Another great, but less obvious quality of aiming for unfamiliar trails is that they quite often also lead you to new bits of road. This isn’t quite so obviously dramatic, but it can still be hugely refreshing if you’ve started feeling a bit jaded about some of your day-to-day riding. I regularly found myself turning down (or emerging from) stretches of tarmac I’d always ignored, having mentally categorised them as dead-ends. 

Estarli G700 trail
Estarli G700 trail (Image Credit: Alex Bowden)

These roads either petered out into rough tracks unfriendly to narrow tyres, or offered some alternate off-road branch off to the side, evading the major A-road that would have sullied a pure road equivalent of the route. On the Estarli G700 these sometimes minuscule non-road stretches punched well above their weight by serving as missing links that allowed me to create entirely new lunchtime road loops.

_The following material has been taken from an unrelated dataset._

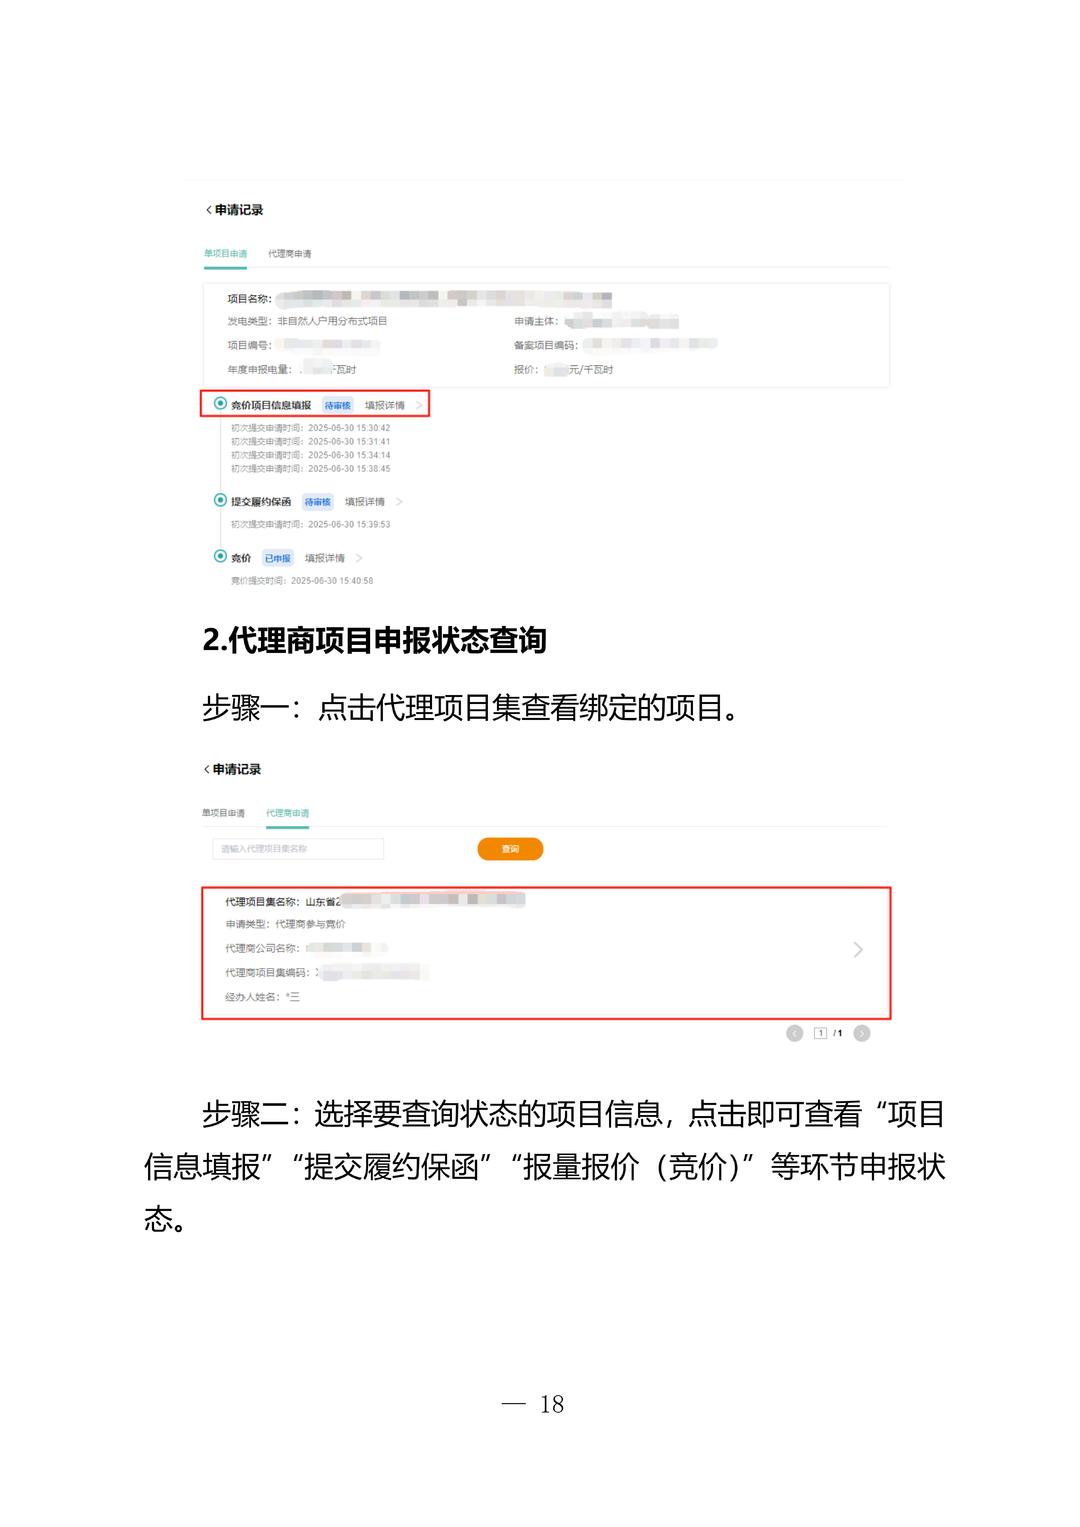Switch to the green highlighted 代理商申请 tab
This screenshot has width=1080, height=1527.
(288, 813)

Personally, I found the bike’s flared drop handlebars ideal for this sort of riding. Perhaps if my riding were more weighted towards off-road riding, I’d go for Estarli’s flat bar version of this bike, the H700. I was still spending more time on the road overall though and the lower, more aerodynamic riding position meant greater speed on my way to and from whatever ‘gravel’ I was aiming for. 

Estarli G700 mud 2
Estarli G700 mud 2 (Image Credit: Farrelly Atkinson)

This also meant I didn’t need to use too much of the battery. As I said earlier, the G700 is the kind of electric bike you can happily ride with the motor switched off, or above the 25km/h threshold at which it’ll cut out.

I found the bars wide and stable enough for more challenging terrain in any case – it’s not like it’s an uncomfortably low and stretched-out riding position. The G700 is a relaxed bike that’ll lend itself to almost any kind of riding. (I kept the flat pedals, which meant it was also ideal for taking the back way into town for appointments and odd bits of shopping.)

One add-on that would seriously tempt me would be the suspension seatpost. You can also add a saddlebag, rear rack and range extender, which would seriously open up your route options.

Conclusion

The more you ride a gravel bike like the Estarli G700, the more you come to realise that the local area you thought you knew like the back of your hand is in fact dotted with any number of weird blind spots.

Estarli G700 side 2
Estarli G700 side 2 (Image Credit: Alex Bowden)

At one point, passing through some very nearby woodland, five minutes from a stretch of road I’ve ridden at least a couple of hundred times, I suddenly realised I was in a place I’d never been before. 

Just for a moment, this piffling shortcut felt weirdly but refreshingly remote and stopping for a few moments to take in the alien view, I could quite easily convince myself that it really was.